═══ Vorliegender Text

Für die letzte Sendung in diesem Jahr hat sich Moderator Markus Lanz "zwei Paare" in die Sendung eingeladen, wie er seine Gäste selbst deklariert. Dabei sind sie kein Ehepaar, sondern haben einen ähnlichen Hintergrund, jedoch mit anderen Denkweisen. Am Donnerstagabend philosophieren sie nicht nur über den Schutz des Lebens und seine Wichtigkeit, sondern auch über die Corona-Maßnahmen der Regierung. Ex-Innenminister Gerhart Baum geht dabei stark mit genau jener ins Gericht und fordert sie auf, "endlich die Wahrheit" zu sagen.
Diesen Satz spricht der FDP-Politiker Baum und vergleicht damit seine Erfahrungen aus dem Zweiten Weltkrieg mit dem jetzigen Lockdown. Zwar macht er auch deutlich, dass alle Maßnahmen tragbar und richtig seien, jedoch beschreibt er auch ein "Ohnmachts-Gefühl" der Lage gegenüber, da man einer ausgesetzt sei, die man nicht steuern könne. Das sei gerade für Politiker eine große Herausforderung, deren Job es eigentlich sei, Dinge zu "managen". Trotzdem sagt er, klage die Gesellschaft auf "einem relativ hohen Niveau", wenn sie sich über die Maßnahmen beschwere.
Sehr schnell dreht sich die Debatte an diesem Abend über Leben und Tod. "Dass man Angst hat, sich zu infizieren und zu sterben, ist eine gesunde Angst", sagt der Psychiater und Theologe Dr. Manfred Lütz. Das kritisiert er auch nicht, sondern dass Menschen heutzutage nur "vorbeugend leben" würden und deshalb gar nicht mehr wirklich lebten. Alles sei auf das Thema Gesundheit ausgerichtet.
Den Bestsellerautor stört der Gesundheitskult, der in Deutschland herrsche. Er fordert lieber, den Tod als Thema nicht zu verdrängen. "Aber ich möchte nicht an Corona sterben", entgegnet Baum darauf. Er wolle dem Tod keine Herrschaft über sein Leben geben. Er würde bewusst leben, im Wissen um den Tod. "Ich möchte ungefährdet und leben und will, dass der Staat mich schützt", sagt er dazu.
Doch Lütz hält dagegen und greift ein Zitat des Präsidenten des Deutschen Bundestages, Wolfgang Schäuble, auf: "Wenn ich höre, alles andere habe vor dem Schutz von Leben zurückzutreten, dann muss ich sagen: Das ist in dieser Absolutheit nicht richtig. Grundrechte beschränken sich gegenseitig." "Falsch!", kontert der 88 Jahre alte FDP-Politiker. Es gebe ein Lebensrecht in der Verfassung, welches extra als Reaktion darauf entwickelt wurde, weil die Nazis dieses "mit Füßen getreten" haben. "Alles andere habe vor dem Schutz des Lebens zurückzutreten, ist in der Absolutheit nicht richtig. Aber das Lebensrecht hat einen herausgehobenen Rang."

══════

Aufgaben:
A – Gib aus dem Text über die Talkrunde bei Markus Lanz den Abschnitt von „Sehr schnell dreht“ bis einschließlich „Thema Gesundheit ausgerichtet.“ wortgetreu wieder.
B – Führe den Text über die Talkrunde bei Markus Lanz ab der Stelle fort, an der er endet.

═══ Vorliegendes Material

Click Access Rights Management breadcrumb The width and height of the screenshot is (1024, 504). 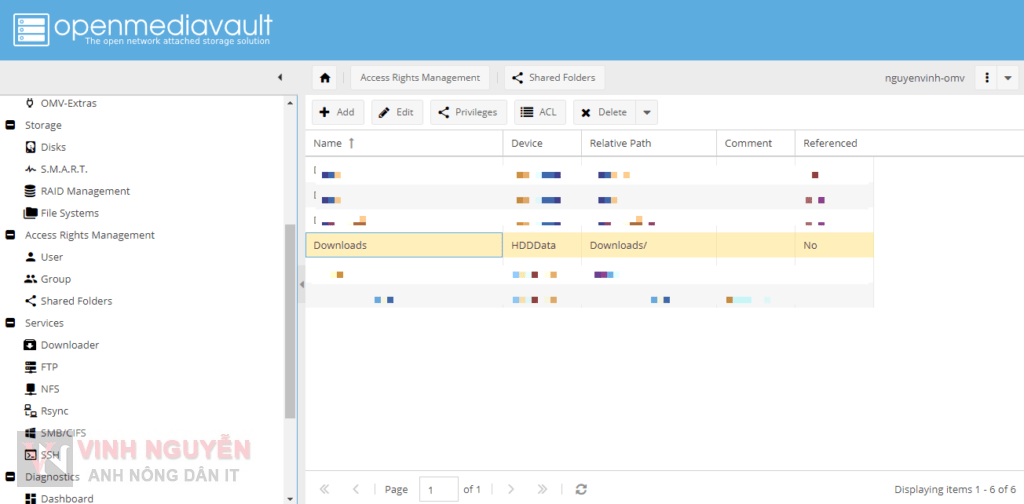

══════

Lösungen:
A –
Sehr schnell dreht sich die Debatte an diesem Abend über Leben und Tod. "Dass man Angst hat, sich zu infizieren und zu sterben, ist eine gesunde Angst", sagt der Psychiater und Theologe Dr. Manfred Lütz. Das kritisiert er auch nicht, sondern dass Menschen heutzutage nur "vorbeugend leben" würden und deshalb gar nicht mehr wirklich lebten. Alles sei auf das Thema Gesundheit ausgerichtet.

B –
"Man darf die Gesundheit nicht als absolutes Recht sehen, weil es sonst gefährlich wird für unsere demokratische freiheitliche Grundordnung", kann der Theologe nicht lockerlassen. Dann mischt sich auch die Philosophin Thea Dorn in die Diskussion ein und versucht, wieder den Bezug auf die reale Lage derzeit in Deutschland zu herzustellen. Auch sie kritisiert, dass es ums Überleben gehe, egal wie und nennt dabei die Menschen, die alleine in Alters- und Pflegeheimen sterben mussten. Sie beklagt weiter, dass Menschen ihre dementen, kranken Angehörigen nicht besuchen könnten.
Nachdem alle anderen durcheinanderreden, kann sich Moderator Markus Lanz durchkämpfen und entgegnet ihr, dass Gesundheitsminister Jens Spahn sehr wohl etwas in diese Richtung geäußert habe. "Wir werden in ein paar Monaten einander wahrscheinlich viel verzeihen müssen", hatte der CDU-Politiker im Frühling gesagt. Ja, das sei eine der besten Sätze eines Politikers dieses Jahr gewesen, muss Dorn schließlich anerkennen.
FDP-Politiker Baum hat ganz andere Schwierigkeiten mit der Politik derzeit. "Mich stört, dass sie uns nicht die Wahrheit sagen. Wieso sagen sie uns nicht die Wahrheit?", wirft er in den Raum.
Da verstummen kurz die Nebengeräusche und Lanz muss etwas perplex nachfragen: "Das glauben Sie wirklich? Was ist denn die Wahrheit?"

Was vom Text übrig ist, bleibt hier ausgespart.